Lymphatic filariasis (LF), onchocerciasis, schistosomiasis, and soil transmitted helminths are important neglected tropical diseases in sub-Saharan Africa, including Ghana. This study investigated treatment efforts for lymphatic filariasis (LF) and onchocerciasis at the household level in difficult-to-access communities in Ghana. Findings from this study revealed households where no member had taken anthelminthic medications in the 12 months preceding the study were over 6 times likely to have someone in the household with LF, and self-reported household prevalence for onchocerciasis was higher compared to LF and SCH/STH. This finding corroborates the assertion that even though a combination of effective vector control and access to treatment will reduce the prevalence of LF in communities, MDA is a more effective control strategy [20]. This study has revealed there is a need to assess the current control interventions on onchocerciasis in Ghana in order to ensure the prevalence of onchocerciasis is reduced to a level where it ceases to be a public health concern.

This study revealed that the majority of households covered under preventive treatment for LF and onchocerciasis had received at least two MDA visits in the last two years preceding the study and had at least one household member using anthelminthic drugs within the last year preceding the survey. On the contrary, there had been no MDA visits in the SCH/STH endemic communities in the last two years preceding the survey, and only 5% of households reported using anthelminthic drugs in the last year. These findings suggest that control strategies for NTDs have been unequal in difficult-to-access communities in Ghana.

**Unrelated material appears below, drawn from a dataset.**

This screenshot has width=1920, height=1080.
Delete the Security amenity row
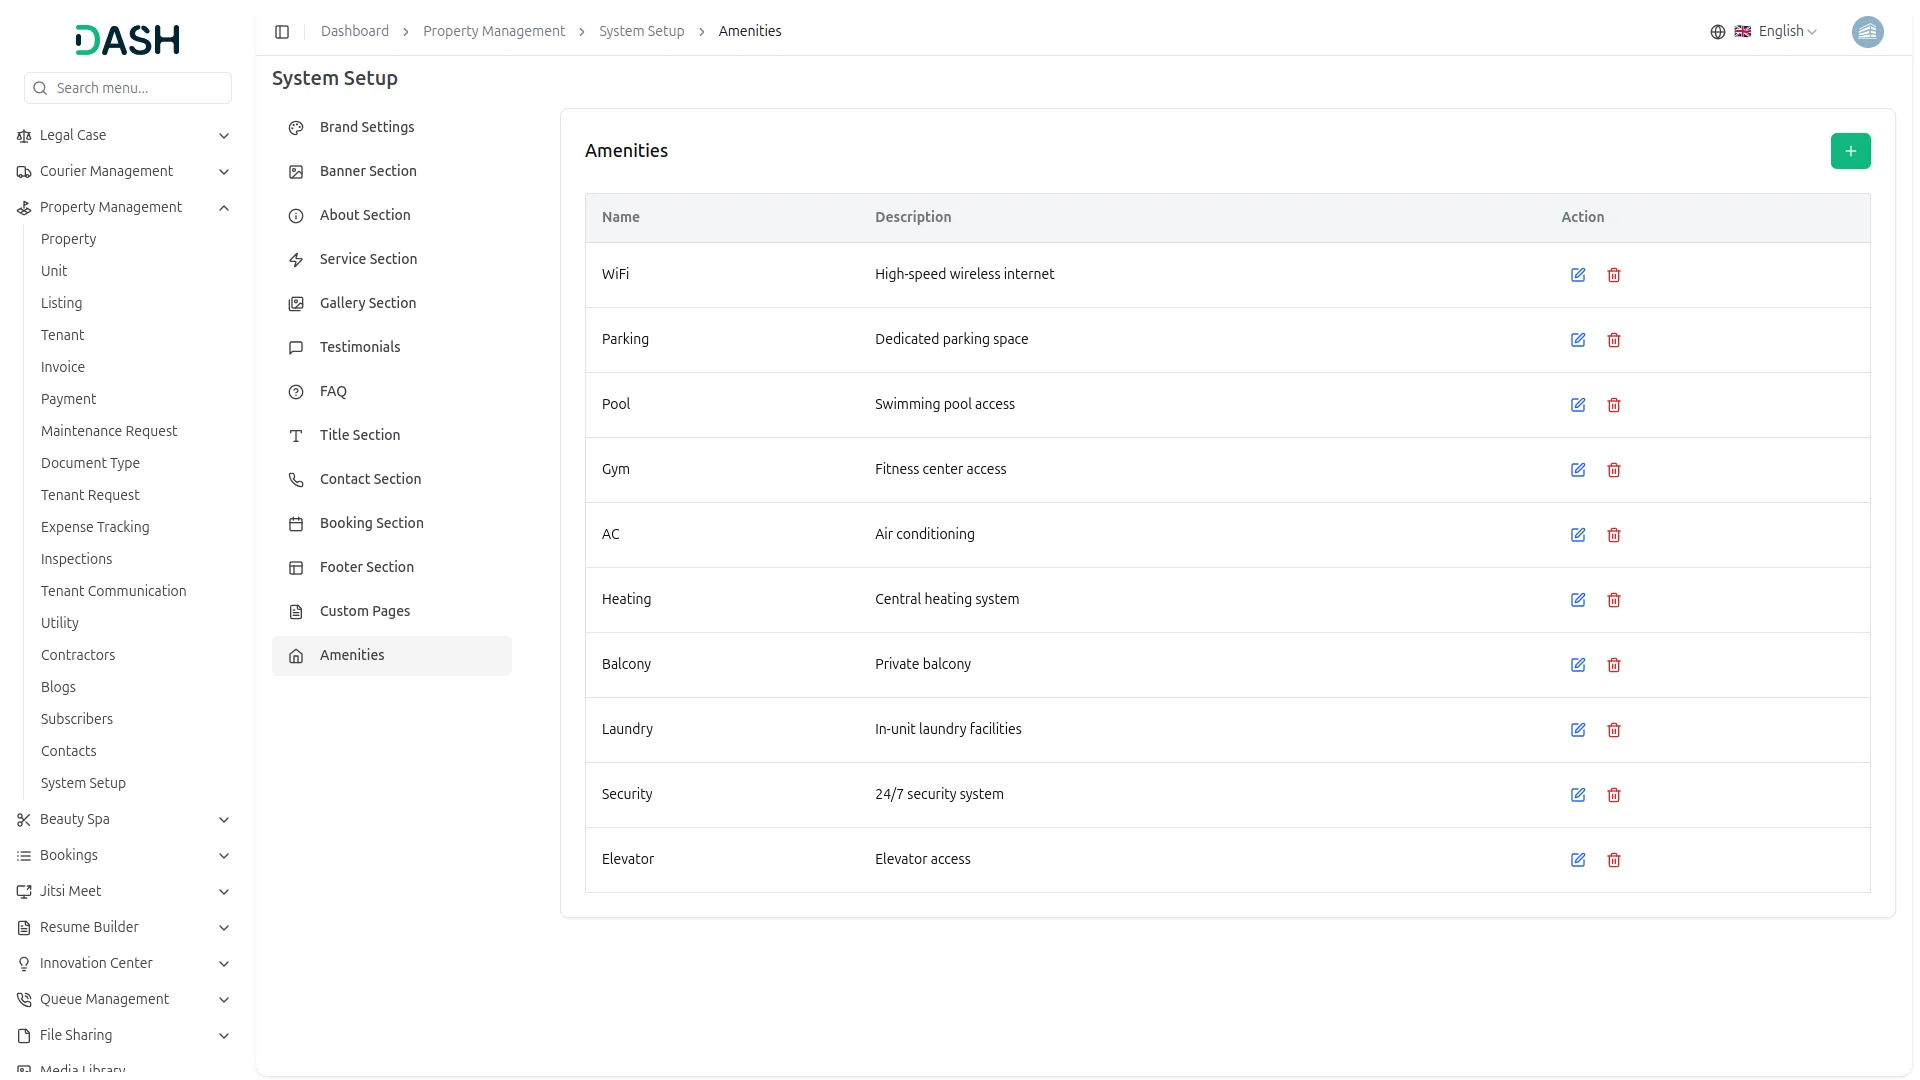point(1614,795)
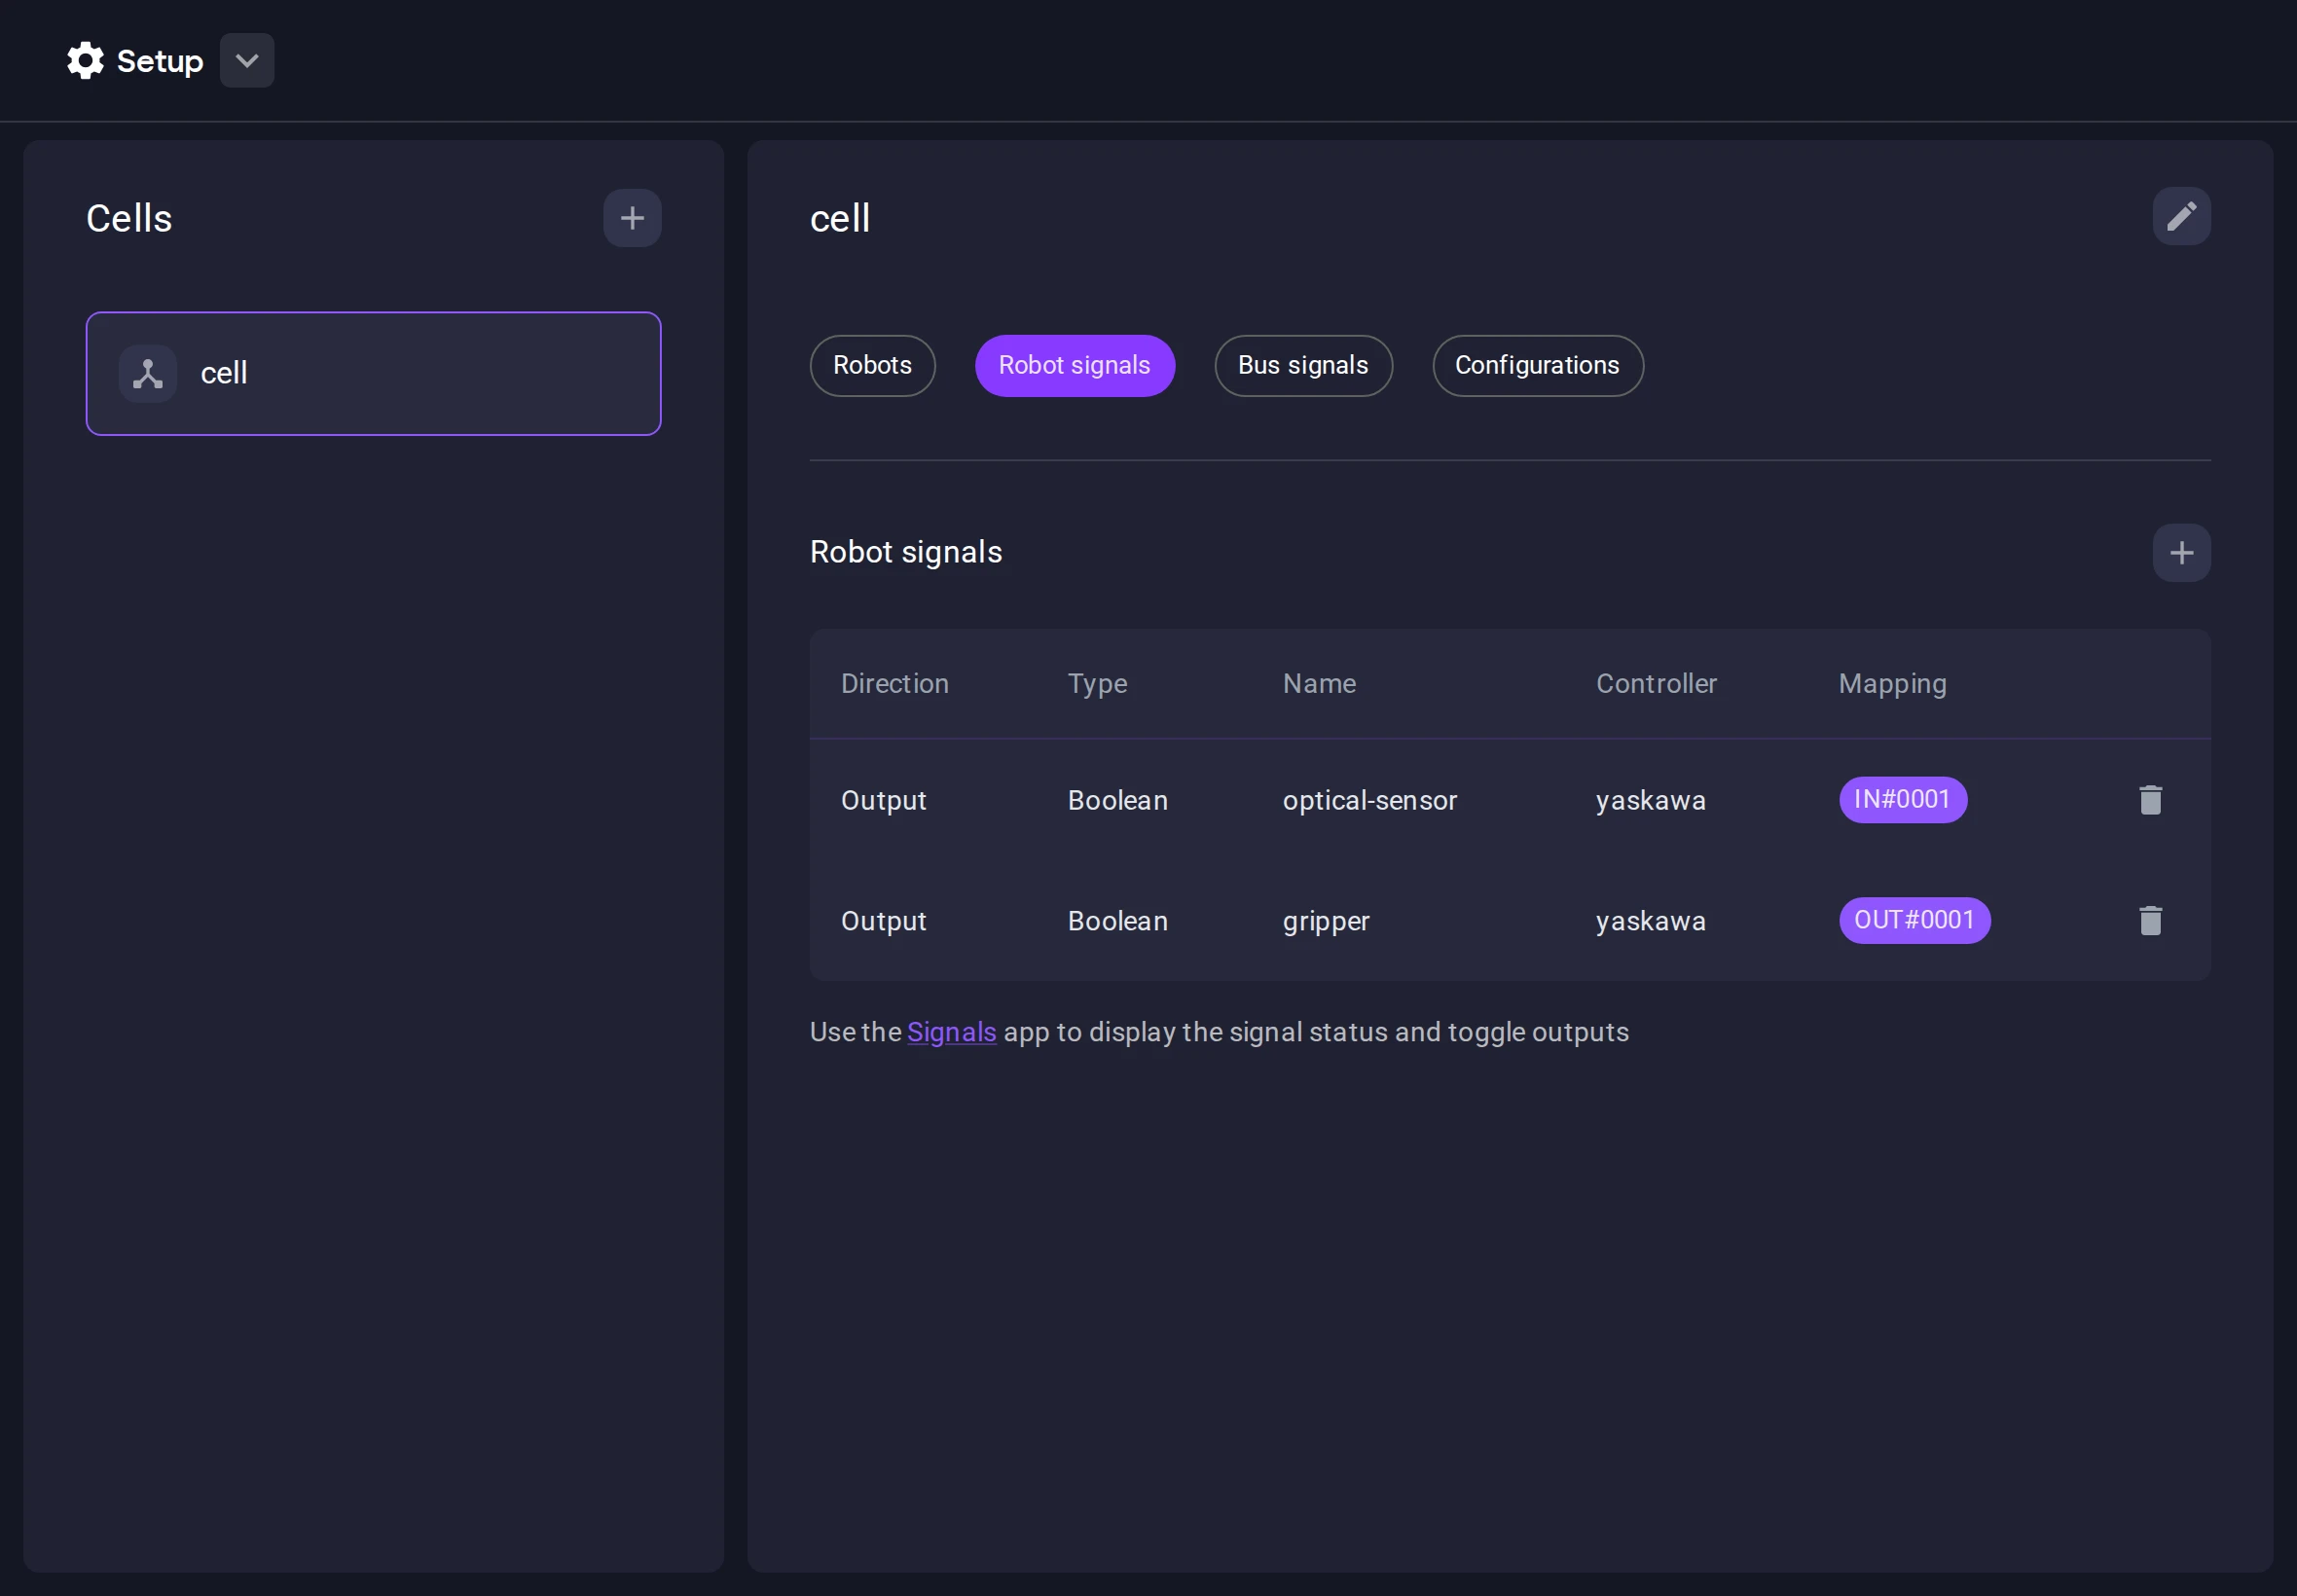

In addition, it has been suggested that to help control NTDs, there should be sustained, expanded, and extended drug access programs to ensure the necessary supply of drugs, as well as addressing identified drawbacks to improve the effectiveness of other interventions [21]. Studies conducted in Côte d’Ivoire by Loukouri et al. [20] have revealed that annual and semi-annual mass drug administration for Lymphatic Filariasis and Onchocerciasis helped reduced the prevalence of infection.

However, taking into account the logistical challenges associated with MDA and other vector control interventions, achieving coverage of the entire population is hardly ever achieved, particularly in difficult-to-access communities, and this results in residual infections [22]. Therefore, it is essential that the entire coverage of these interventions be ensured by district health authorities to achieve control and elimination of LF and onchocerciasis with time. There is evidence to show that knowledge of a disease condition influences attitude and practice, which improves compliance with treatment and subsequently leads to a reduction in prevalence [23]. Periodic health education, facilitated by well-trained community drug distributors, and focusing on gaps in knowledge, should be pursued in the study communities.

The implementation of semi-annual community-wide MDA in the SCH/STH endemic study communities should be vigorously pursued and sustained. Evidence from previous studies in similar settings show that MDA programs have been largely effective against SCH and STH particularly among school-age children [24, 25].

Conclusions

Optimizing surveillance, and improving the success rates of the MDA and other vector control programs in Ghana depends in large part on visits facilitated by CDDs. The findings suggest that CDDs in communities where NTDs are endemic should be given well-defined mandates, regularly trained, and supervised, and given the necessary resources to execute their mandate considering the relative precarious circumstances in the communities they serve. Over time, this will guarantee the success of strategies to control and possibly eliminate NTDs in difficult-to-access communities.